• [EXERCISE MATERIAL]:
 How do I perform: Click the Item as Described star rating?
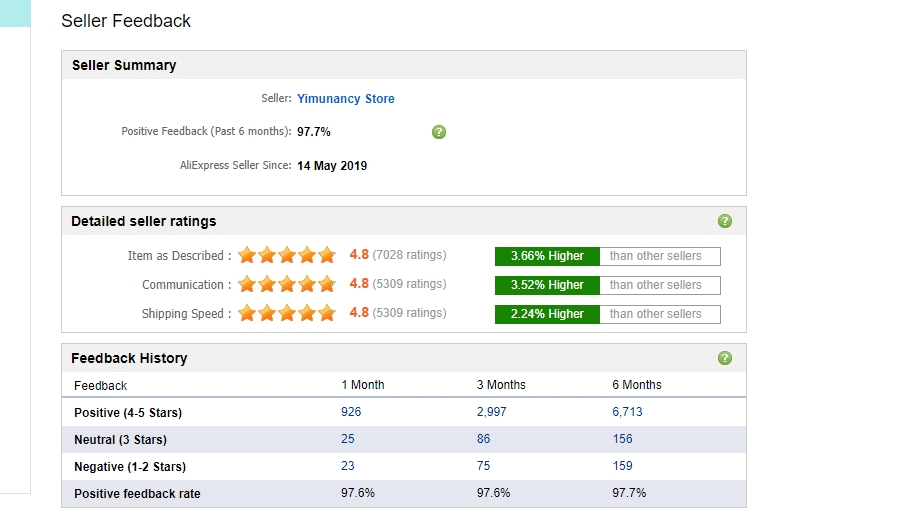(x=287, y=256)
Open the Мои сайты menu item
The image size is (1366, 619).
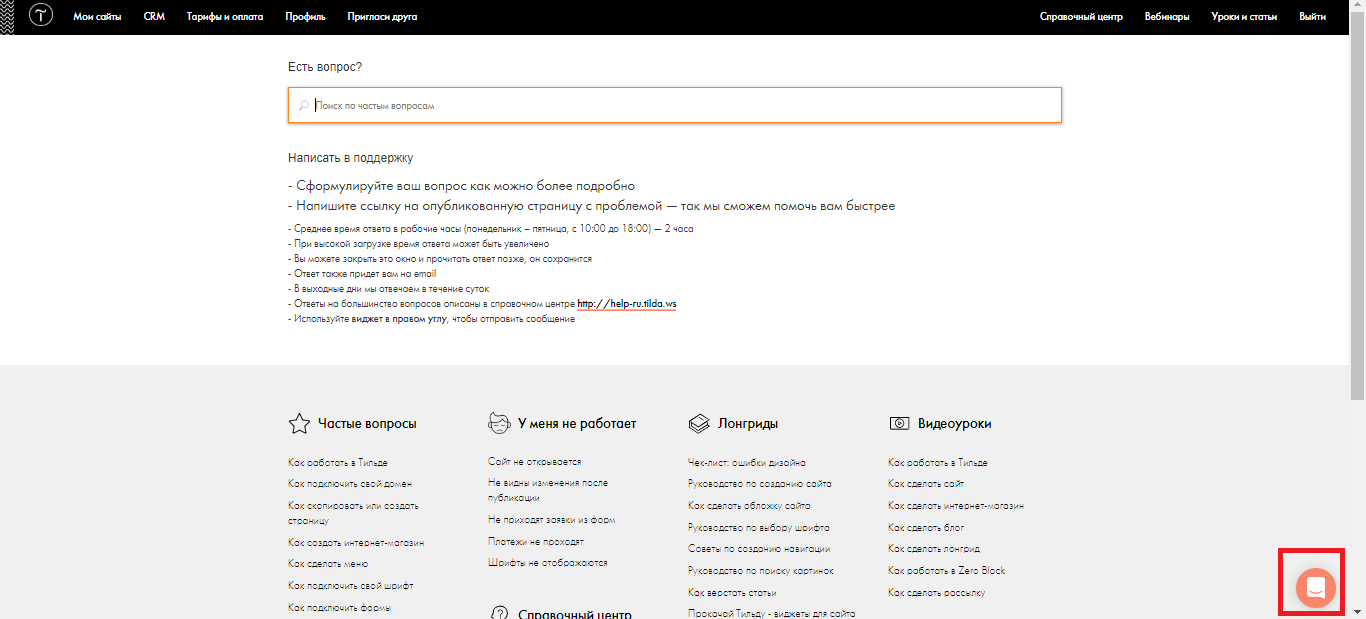[x=97, y=17]
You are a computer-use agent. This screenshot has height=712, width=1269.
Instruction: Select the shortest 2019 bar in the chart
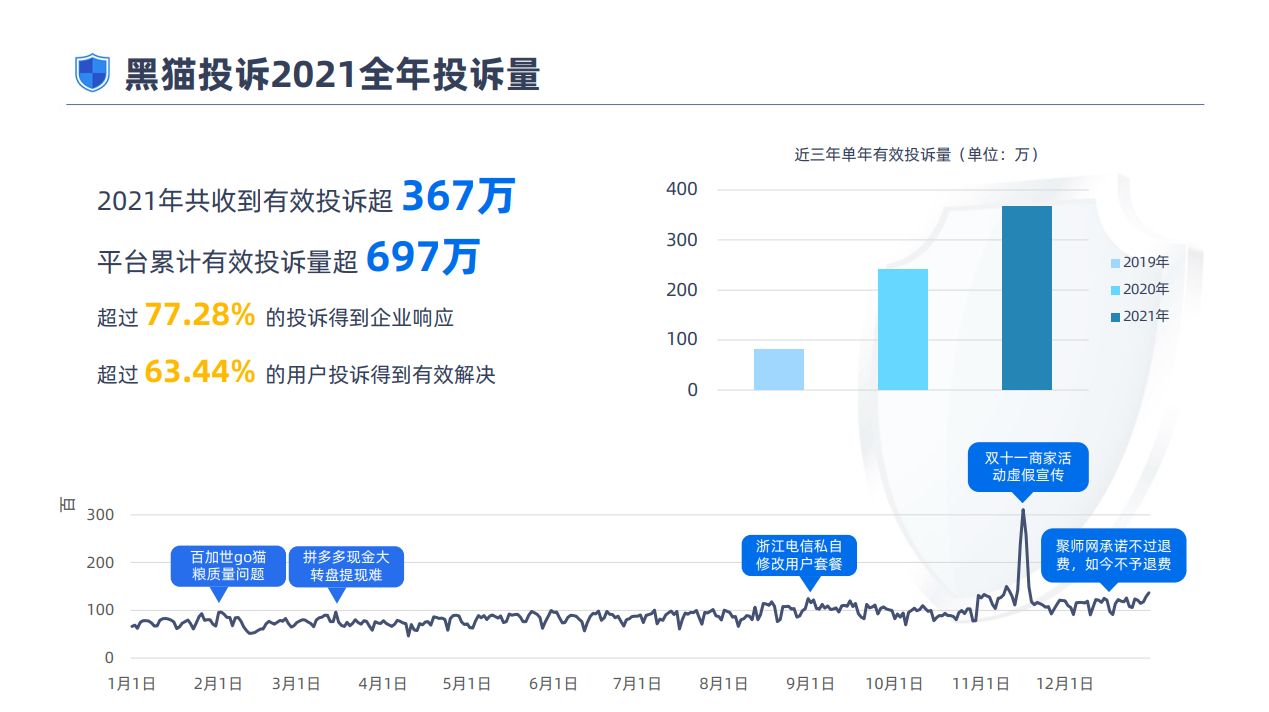coord(778,369)
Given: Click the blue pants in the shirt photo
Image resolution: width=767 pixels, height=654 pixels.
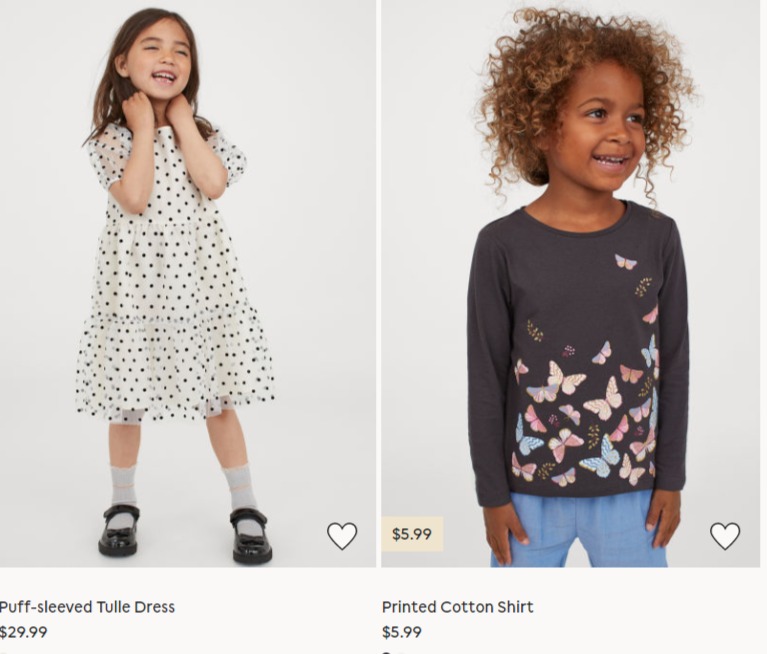Looking at the screenshot, I should 580,531.
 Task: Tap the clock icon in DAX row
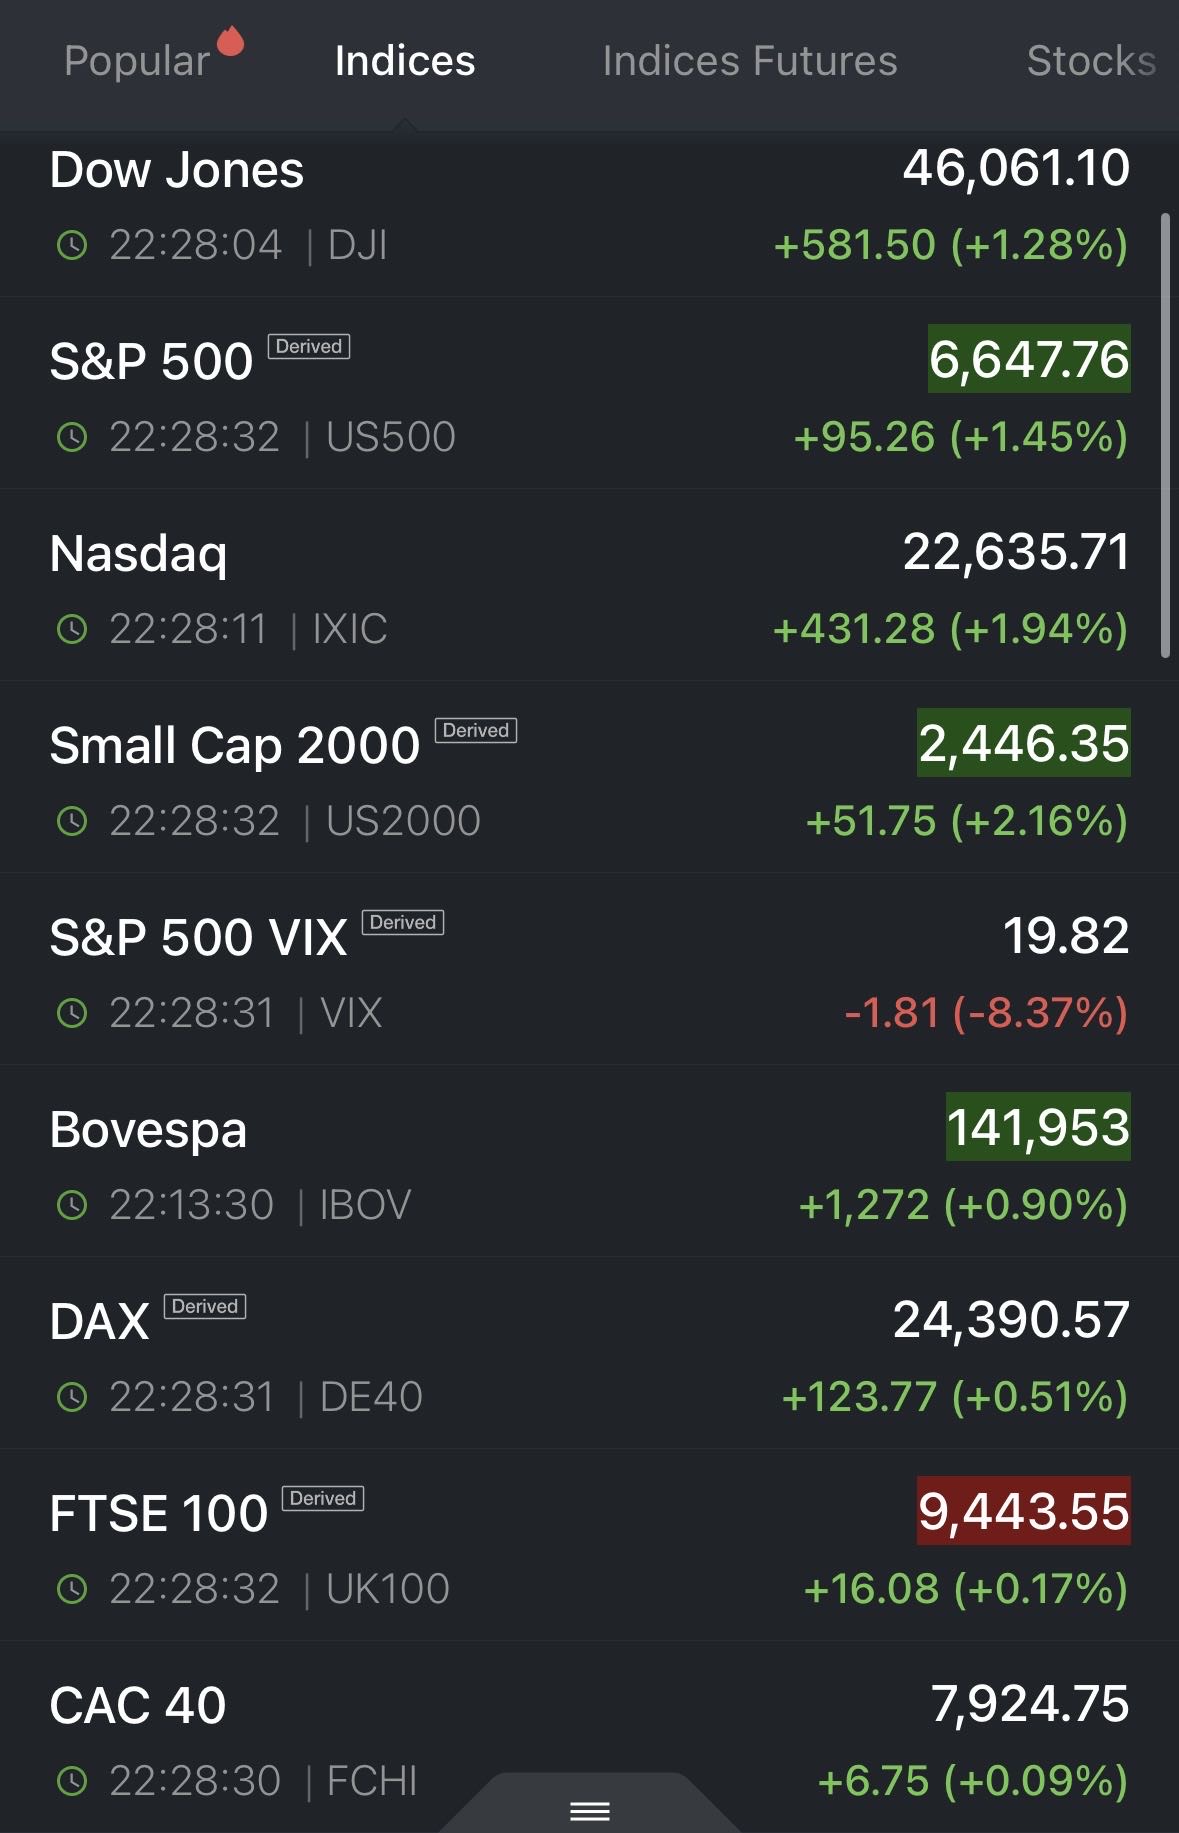click(72, 1397)
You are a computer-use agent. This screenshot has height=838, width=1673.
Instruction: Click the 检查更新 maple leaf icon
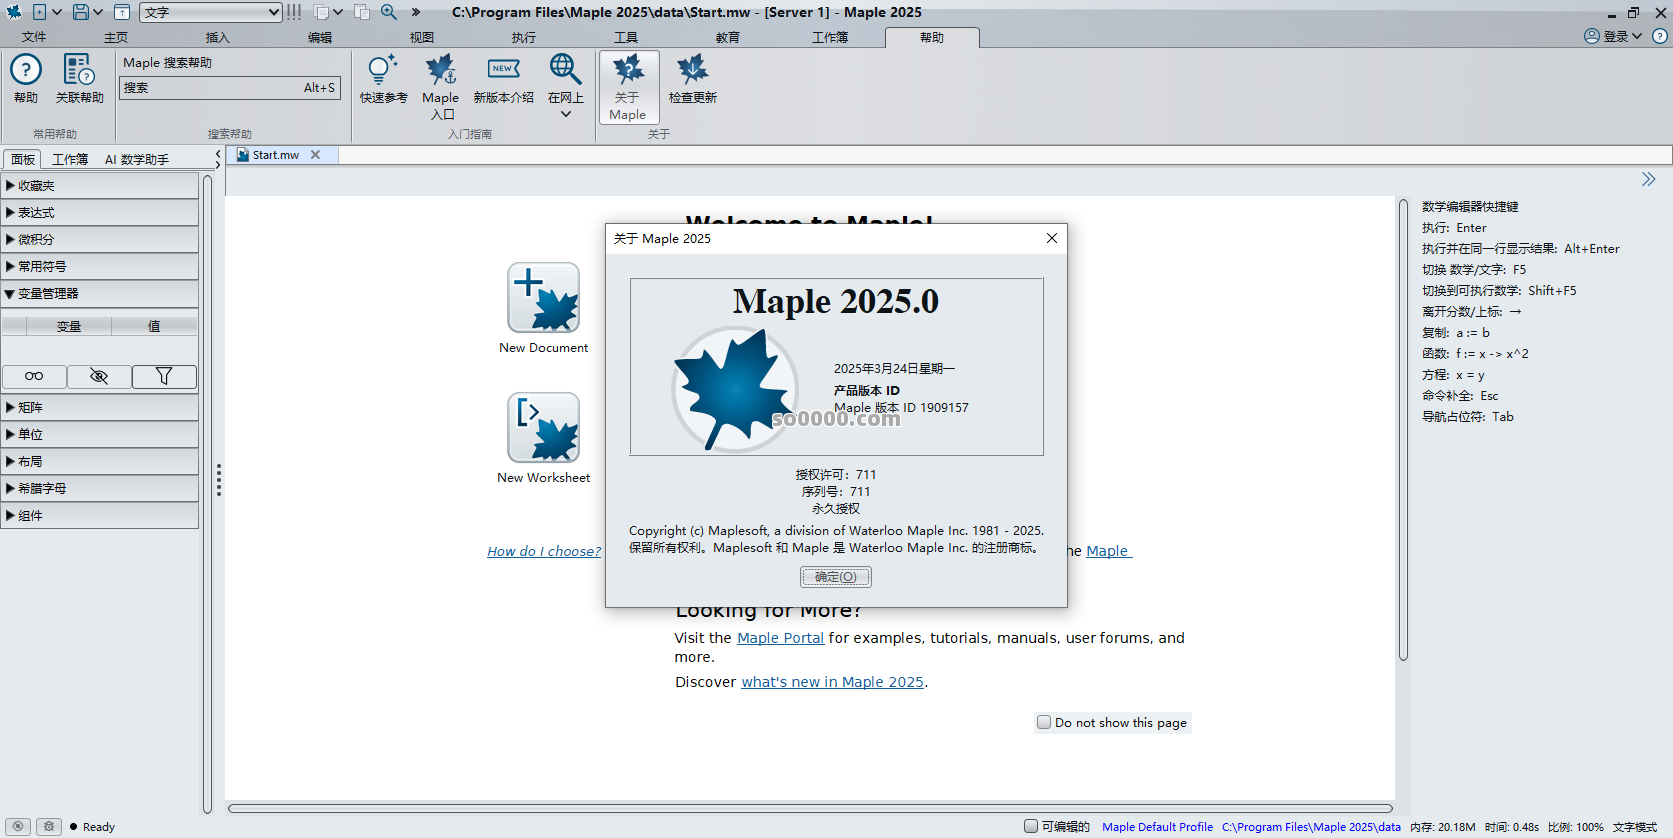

• [WHAT YOU WILL DO]: For the listing above, say how many lines hold the string "This". Give only that number.

• [RESULT BELOW]: 2